A word that may or may not have racist connotations was not the reason Baltimore burned to the ground.
Sure. Anything to distract from the real issue and troll for "controversy."
Everything devolves into petty political and semantic bickering eventually, but there are some speed records being set lately.
So what. It was one question, asked of a press secretary? What's the issue? Were other questions not asked because this one was?
Why did Baltimore burn to the ground? Has anyone figured that out?
When I hear folks like Obama and Clinton tell us about all the problems in places like Baltimore, it almost makes you wish they had help prominent, public offices, where they might be able to influence public policy.
I would say burning and looting a liquor store is thuggish behavior. But some people go crazy in certain situations like that.
"Over incarceration" may well be a problem, but the cure might be worse than the disease.
What's the proposal here? Don't arrest them? Don't hold them?

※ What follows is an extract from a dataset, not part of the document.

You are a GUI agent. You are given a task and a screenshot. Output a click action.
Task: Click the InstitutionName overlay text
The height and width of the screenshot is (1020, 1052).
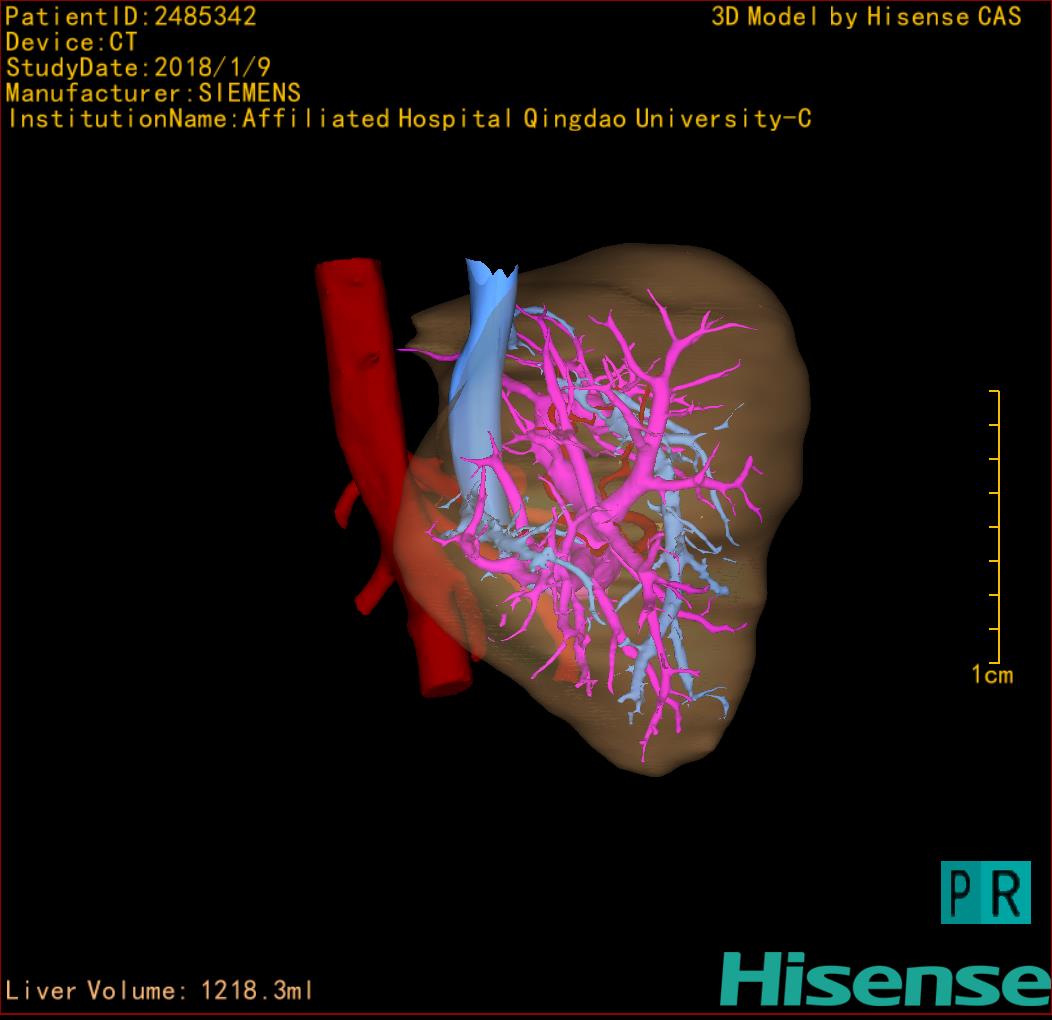[408, 119]

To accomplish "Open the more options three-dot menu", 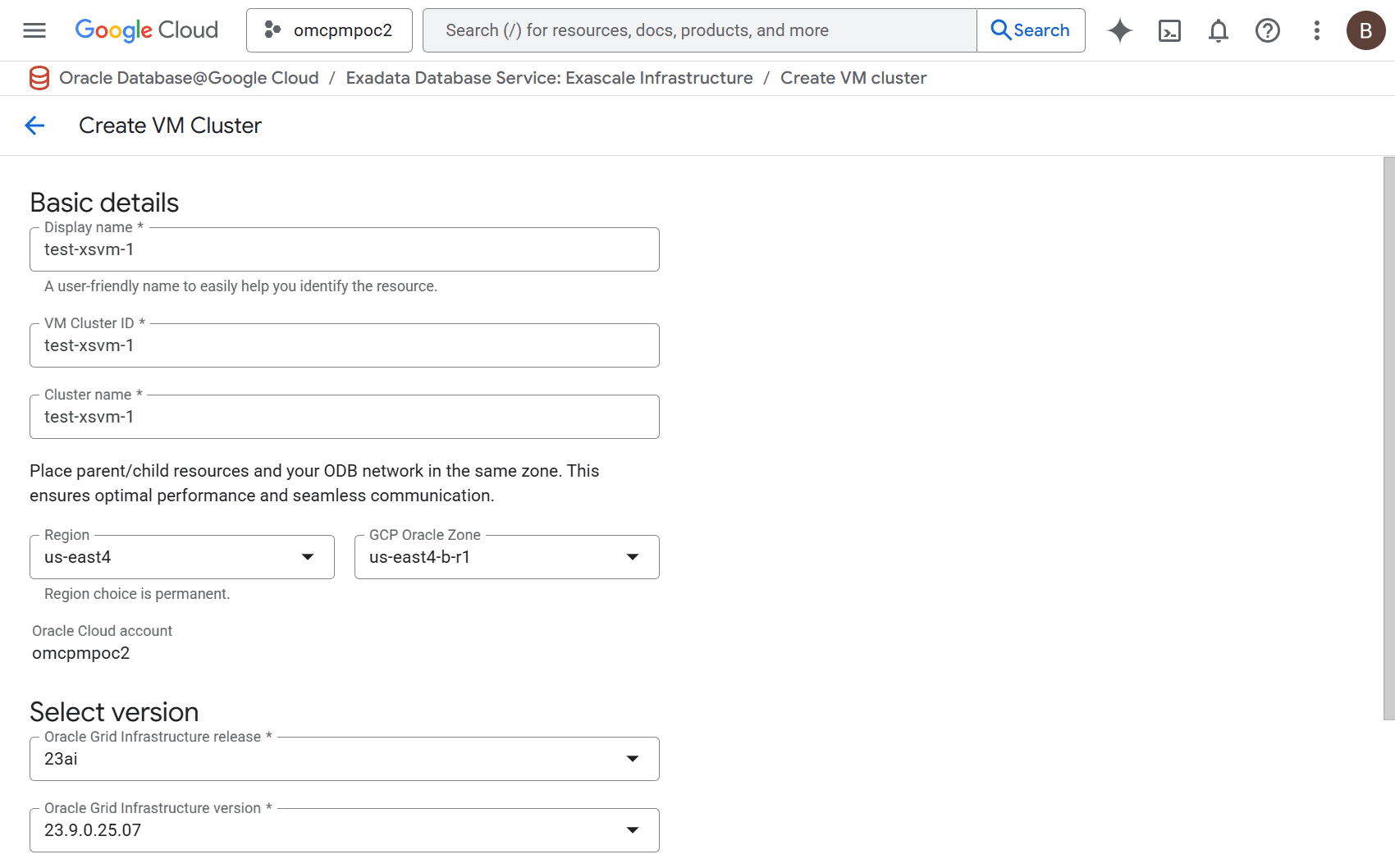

Of the more than 2 million Americans incarcerated today, a significant percentage are low-level offenders: people held for violating parole or minor drug crimes, or who are simply awaiting trial in backlogged courts.

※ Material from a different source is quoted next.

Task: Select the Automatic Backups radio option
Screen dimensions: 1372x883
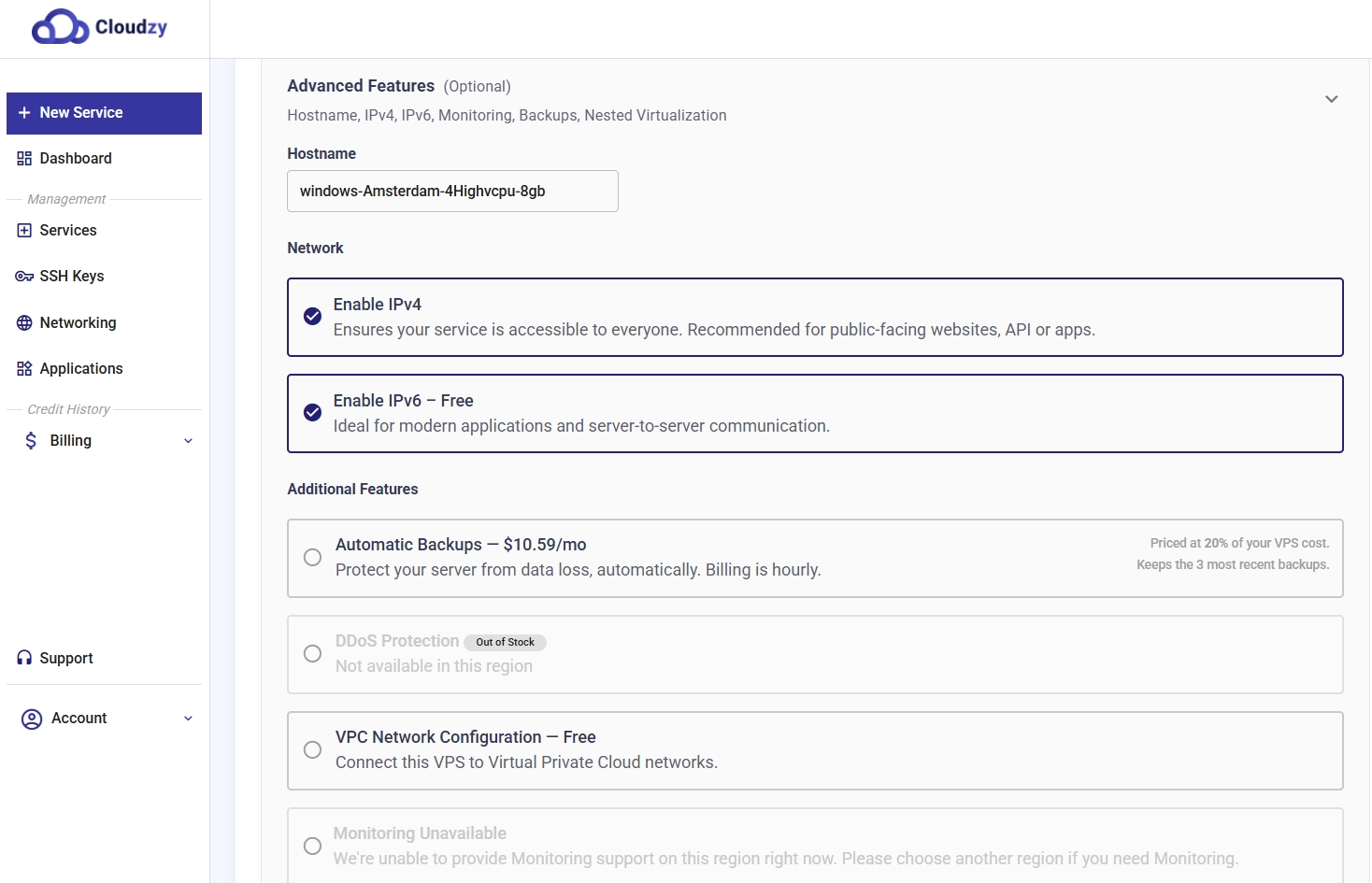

Keeping them behind bars does little to reduce crime. But it is does a lot to tear apart families and communities.
One in every 28 children now has a parent in prison. Think about what that means for those children.
When we talk about one and a half million missing African American men, we're talking about missing husbands, missing fathers, missing brothers.
They're not there to look after their children or bring home a paycheck. And the consequences are profound.
Without the mass incarceration that we currently practice, millions fewer people would be living in poverty.
And it's not just families trying to stay afloat with one parent behind bars. Of the 600,000 prisoners who reenter society each year, roughly 60 percent face long-term unemployment.
And for all this, taxpayers are paying about $80 billion a year to keep so many people in prison.